(About this task): Please set down exactly the lines from the one containing "법령·규칙 (108, 167)" through the last line of the records below, both included, with no pictures.

(Collected data entries):
==========
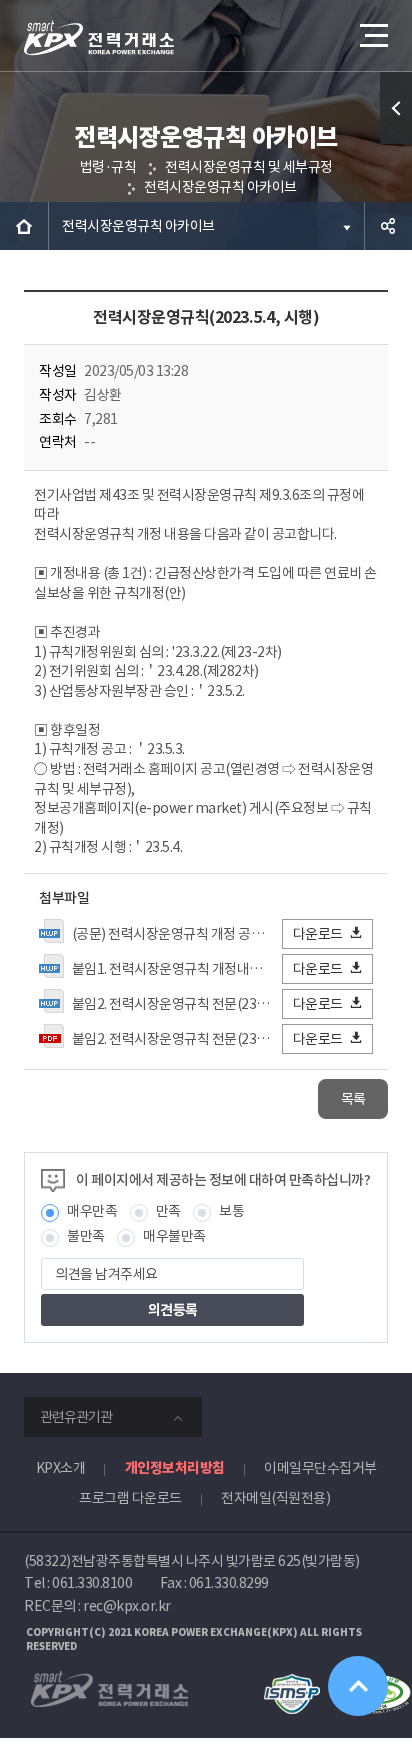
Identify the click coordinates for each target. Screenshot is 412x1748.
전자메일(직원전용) (275, 1498)
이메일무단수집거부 (320, 1468)
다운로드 (318, 934)
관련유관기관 (76, 1417)
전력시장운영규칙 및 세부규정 (249, 167)
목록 (353, 1099)
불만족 (86, 1236)
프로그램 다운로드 (130, 1498)
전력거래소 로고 (99, 38)
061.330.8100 (92, 1583)
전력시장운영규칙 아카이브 (220, 187)
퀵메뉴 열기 (396, 108)
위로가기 (358, 1686)
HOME (24, 226)
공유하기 (388, 226)
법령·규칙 (108, 167)
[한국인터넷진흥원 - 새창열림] (291, 1683)
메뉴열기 (372, 35)
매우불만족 (174, 1236)
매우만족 (92, 1211)
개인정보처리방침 (175, 1468)
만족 (168, 1211)
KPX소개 (61, 1468)
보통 (231, 1211)
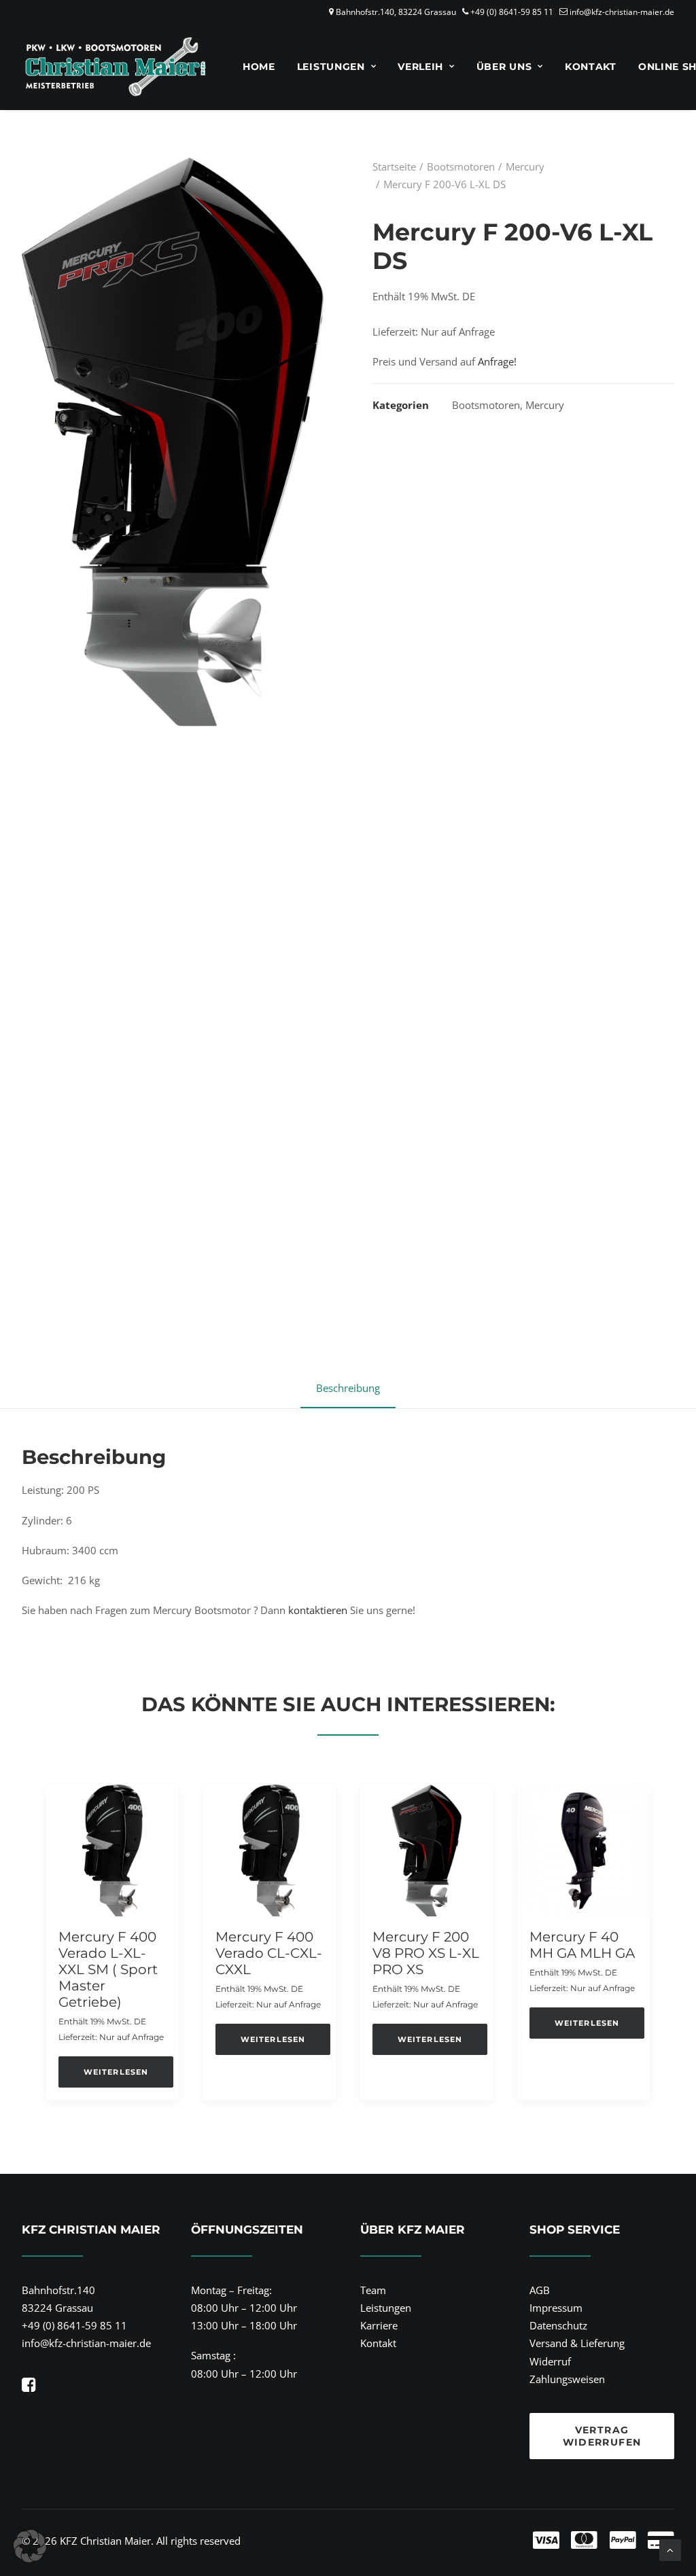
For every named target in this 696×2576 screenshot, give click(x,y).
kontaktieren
==========
(Your solution):
법령·규칙 (108, 167)
[한국인터넷진흥원 - 새창열림] (291, 1683)
메뉴열기 (372, 35)
매우불만족 (174, 1236)
매우만족 (92, 1211)
개인정보처리방침 (175, 1468)
만족 (168, 1211)
KPX소개 (61, 1468)
보통 (231, 1211)
For every named target in this 696×2576 screenshot, give click(x,y).
kontaktieren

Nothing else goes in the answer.